But it’s gonna be… Fearless

Leap of Faith

Crocadliac Lake – I know, because I caught one and ate it

‘Geronimo’ Yells Cherry leaping from the back seat of the car. ‘Argh, shazbot’, she cries, as she pulls a heartilage on landing.

Time to get a chairlift’, me thinks, “I heard that’ she looks. We both turn away, pretending neither saw.

I now have to carry her 25kg bulk in and out of the car by grappling her round the midriff, her legs stick out straight, rigid like he’s been stuffed. I put her on the beach like that the other day then magically wiggled my fingers, ‘abracadabra, shazam, be free’ I conjured, as a puffy shifting sky slid across the perpetual blue. A sun bolt pierced the clouds weakened edges and beamed onto the vast sands, spotlighting Cherry in its ray, ‘hai carumba’ she howled and took off like Lazarus after a rabbit. A little old lady on a bench, said, ‘Oh, can you do that for me’, and Cherry chased her too.

Cherry dusts off her reminiscence of youth and smokes her pipe. We head home. Our village has its own micro climate. It has two dials; ‘cold’ and ‘can you feel your feet?’ Fur-lined flip-flops folks. Cherry’s paws are sun mud-baked from her trot on the puddled flats. She smells of the sea. The sea is extremely tidal on this coastline, hence the vast sands, you could seemingly walk to Ireland. If you miss that, the next stop’s America.
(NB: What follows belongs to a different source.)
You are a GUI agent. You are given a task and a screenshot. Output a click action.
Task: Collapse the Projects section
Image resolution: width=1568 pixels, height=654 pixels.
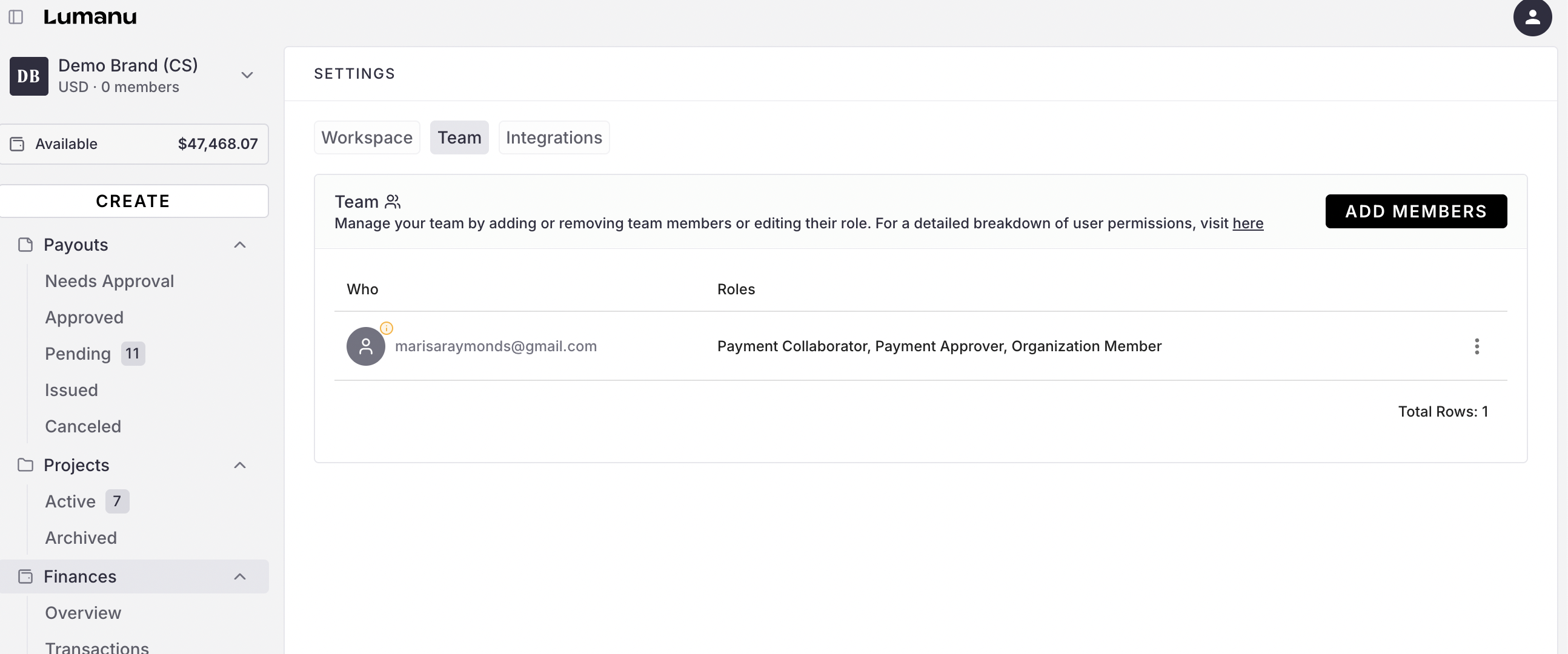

We turn right at an offshore windmill and go to the chippy.


Ve have ways of making ze dink

Back home our wee cottage is riddled with low flying doorways, leaving a perpetual dink on your crown. It is known as the village dink (It isn’t, but it should be). Cherry’s taken to lying flat on a skateboard propelling herself on pulley system, like Charles Bronson in the Great Escape. From the window I see she’s pulled up 50ft short of the tree line and will have to make a dash for it. I rush to motion to her, ‘Aaarrrggghhh, klumpfunkensteinen’, dinked again… those doorways, they shoot on site!

The Giants Doorsway

In all the excitement, I go to bed. I wear an old Rhubarbs (Well there I was…) rugby T-shirt as jimmy-jams. Over the years it has somehow stretched down to my knees. It is a nightgown. I am nurturing a sock on my head and Cherry carries the candle… ‘Upstairs downstairs, there’s a fat chance’ she sings.

Next day the oven man comes with an oven. Happy, we sit around with our feet in it. ‘Mmmm’, it smells like bacon with cheese, and just a hint of the sea. Like a cheesy bacon fish foot-finger bake. ‘We’re onto something here Cherry, quick, phone my agent. Tell her I want a cheesy bacon fish foot-finger bake forwarded by Rick Stein for Durban’s Bread. We’ll split it 50/50. We’ll be rich Cherry, rich.’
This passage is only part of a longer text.